Nos dias em que tudo custa, o teu melhor é mais pequeno, mais silencioso, menos digno de partilha. Pode ser finalmente marcares aquela consulta que andas a adiar. Ou tomares a medicação. Ou dizeres um “não” educado a mais uma coisa. Isto não quer dizer que os teus padrões caíram; quer dizer que estás a ajustar o esforço à tua capacidade real, e não à tua capacidade imaginada. Isso não é fraqueza. É honestidade emocional.

A motivação cresce no espaço entre quem achas que devias ser e quem estás disposta(o) a ser com compaixão. Quando paras de te maltratar por não seres um robô de produtividade implacável, abres espaço para voltares a querer coisas. O desejo não cresce bem em terreno hostil. Precisa de um pouco de misericórdia, de um “eu vejo-te, eu sei que estás cansada(o), vamos só fazer esta coisa pequena e depois descansamos outra vez”.

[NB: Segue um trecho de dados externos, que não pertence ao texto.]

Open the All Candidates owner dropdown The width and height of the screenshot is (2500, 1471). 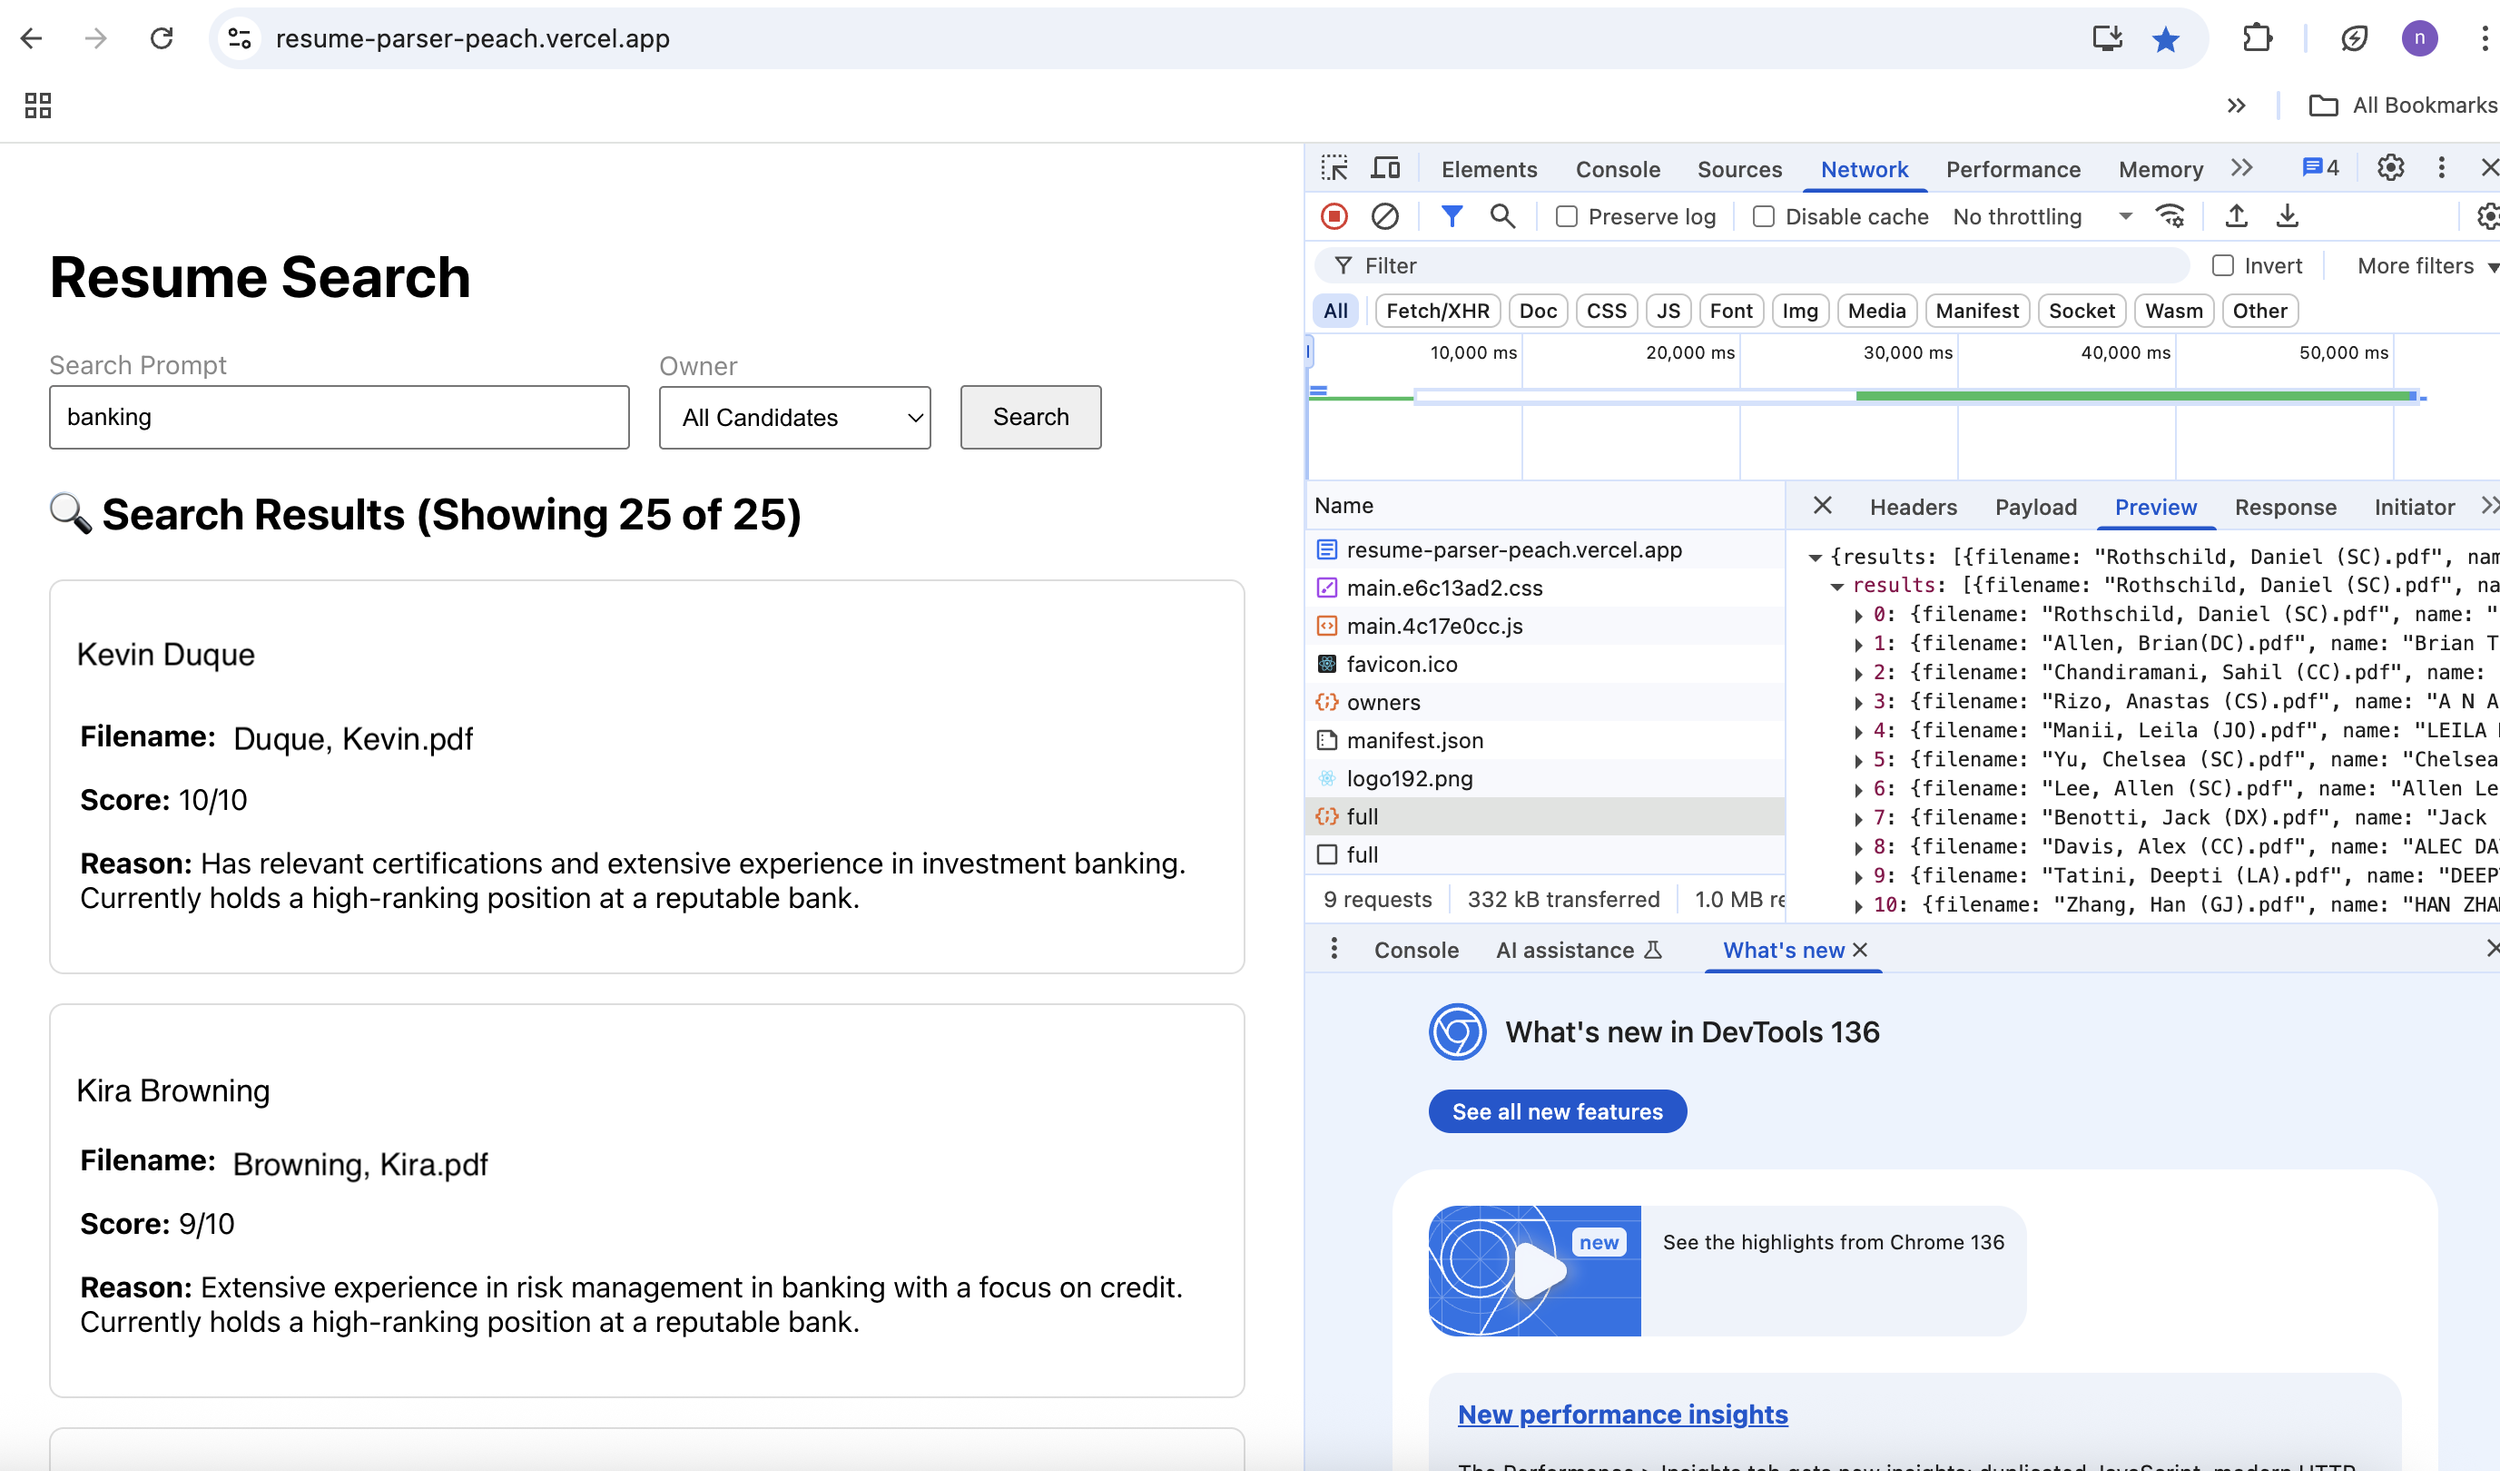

Deixar que as pequenas vitórias contem

Há uma última parte que quase sempre é ignorada: quando consegues fazer alguma coisa, mesmo minúscula, deixa isso assentar. O cérebro é incrivelmente bom a desvalorizar o progresso com “Sim, mas é nada comparado com o que devias estar a fazer.” Isso é como plantar sementes e esmagá-las por ainda não serem uma floresta. Cada acção pequena que fazes quando tudo em ti quer desistir é muito mais impressionante do que as vitórias fáceis nos dias bons.

Por isso, quando envias o e-mail, lavas a caneca, fazes a caminhada de cinco minutos, abres o documento, respondes à mensagem - pára meio segundo. Repara. E talvez até digas em voz alta, se tiveres coragem: “Isto foi difícil para mim, e mesmo assim eu fiz.” Parece constrangedor. Faz na mesma. O teu sistema nervoso está a ouvir. Precisa de provas de que és alguém que aparece, mesmo aos tremores, mesmo tarde, mesmo sem vontade.

A verdade é que a motivação não é um relâmpago; é uma conversa. Entre o teu eu de agora e o teu eu de amanhã. Entre o corpo e a cabeça. Entre o que o mundo exige e o que tu consegues dar de forma realista. Há dias em que essa conversa é alta e segura. Noutros, é um sussurro. E, nesses dias em que tudo parece demasiado, não estás a falhar se só conseguires devolver um sussurro.

Talvez a motivação, para ti hoje, nem seja perseguir um grande sonho. Talvez seja tornar a tua próxima hora 5% mais suave - e confiar que a faísca volta, não como um rugido, mas como um brilho pequeno e teimoso que se recusa a apagar.